The required result is an exact copy of every line from the one with "Task: Select the Cầu" through the last line below, with the pictures left out.

***

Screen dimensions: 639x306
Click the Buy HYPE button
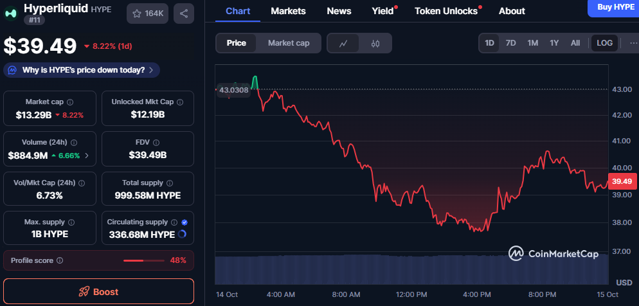click(x=611, y=7)
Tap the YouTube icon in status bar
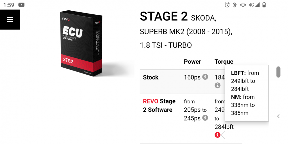This screenshot has height=144, width=288. coord(21,5)
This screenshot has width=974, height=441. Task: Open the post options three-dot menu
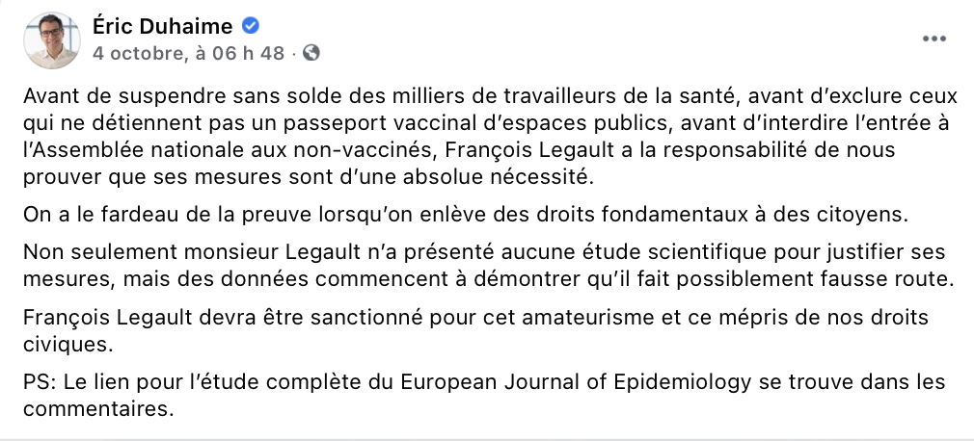[x=933, y=39]
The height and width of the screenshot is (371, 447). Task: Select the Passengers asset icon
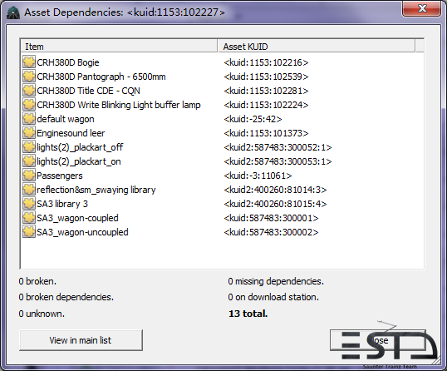(29, 176)
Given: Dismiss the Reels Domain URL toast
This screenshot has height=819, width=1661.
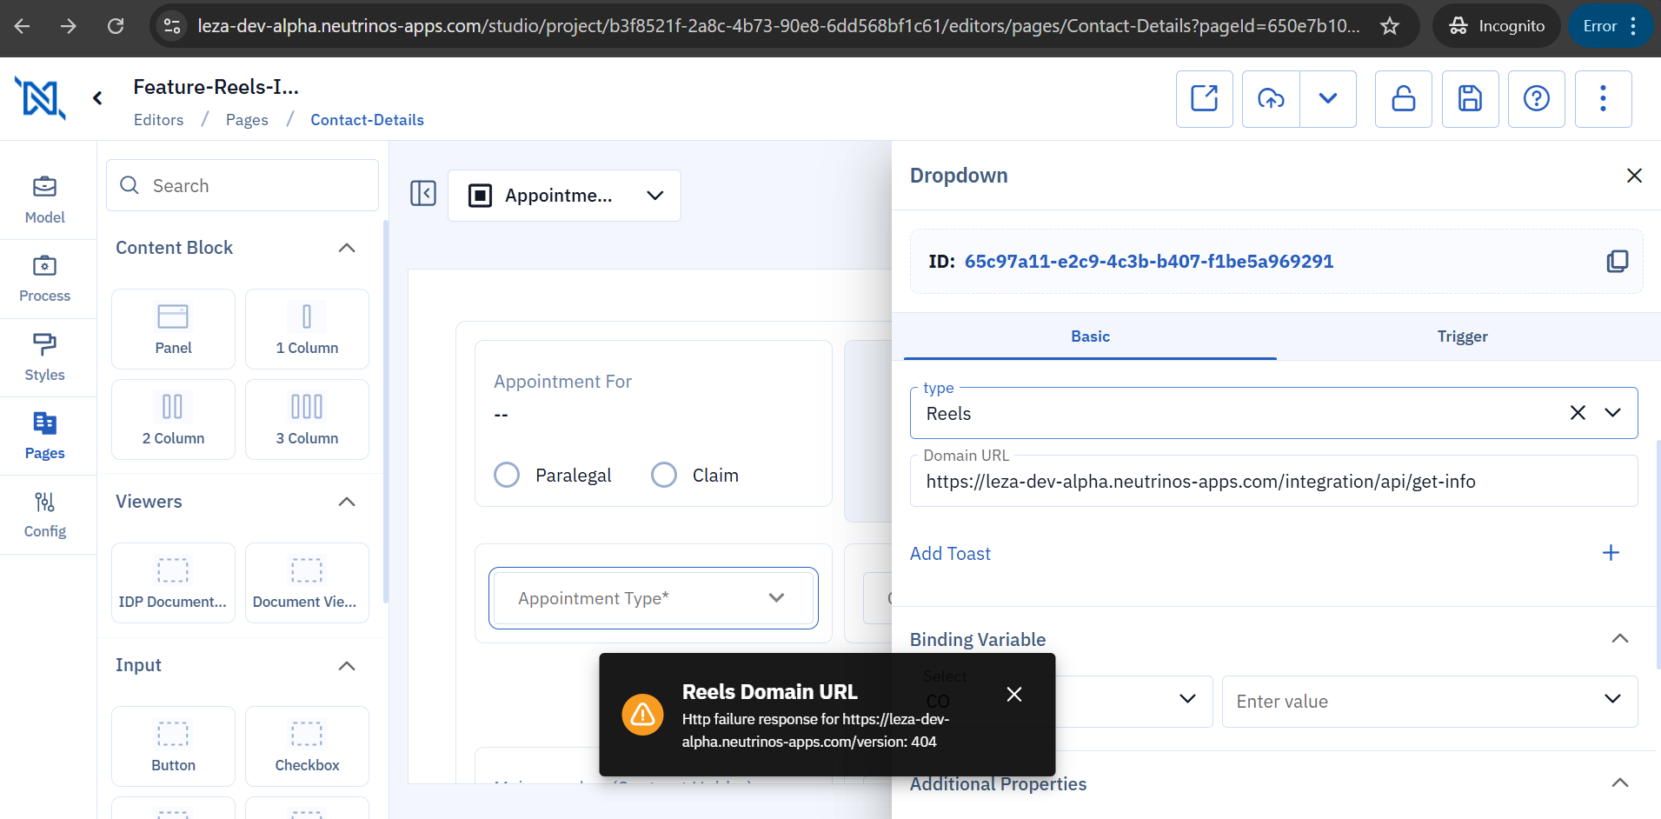Looking at the screenshot, I should coord(1013,694).
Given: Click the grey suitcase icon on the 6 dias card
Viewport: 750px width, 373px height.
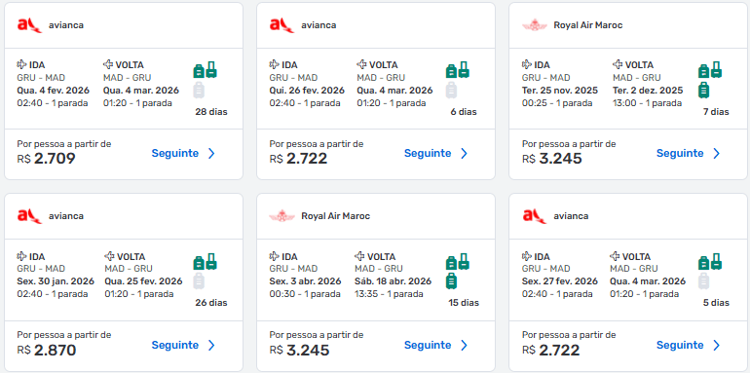Looking at the screenshot, I should point(451,91).
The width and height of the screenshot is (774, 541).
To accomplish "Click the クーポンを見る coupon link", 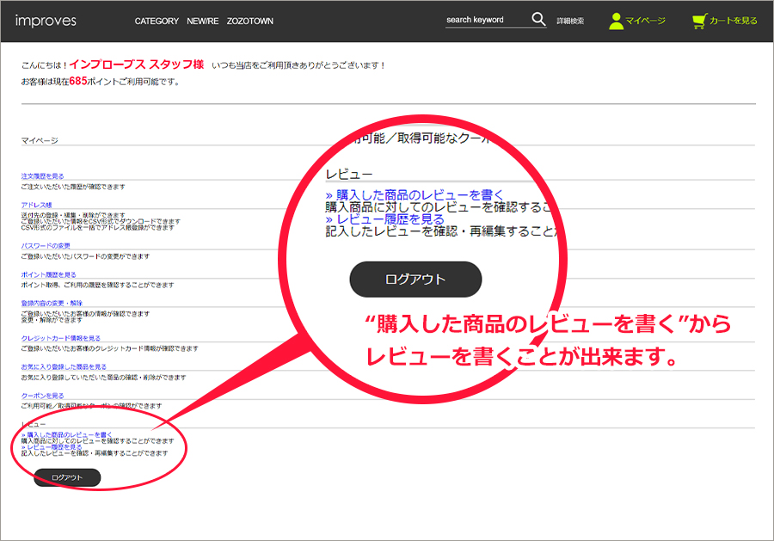I will pos(42,395).
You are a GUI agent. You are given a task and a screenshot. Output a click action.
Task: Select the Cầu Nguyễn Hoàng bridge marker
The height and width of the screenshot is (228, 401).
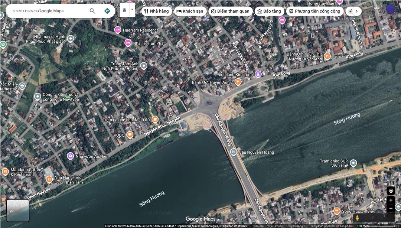233,152
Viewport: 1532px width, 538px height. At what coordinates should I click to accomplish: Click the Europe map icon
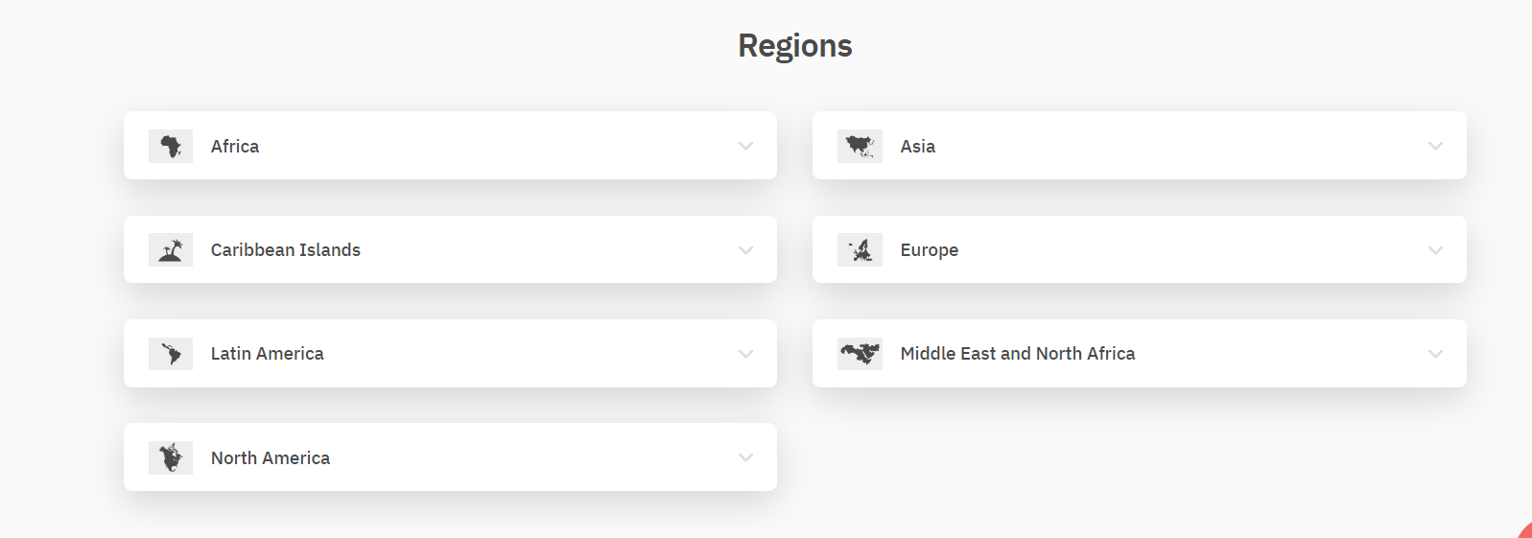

***

Problem solution:
Task: Select the Cầu Nguyễn Hoàng bridge marker
The height and width of the screenshot is (228, 401).
233,152
Viewport: 1532px width, 538px height. At what coordinates should I click to accomplish: Click the Europe map icon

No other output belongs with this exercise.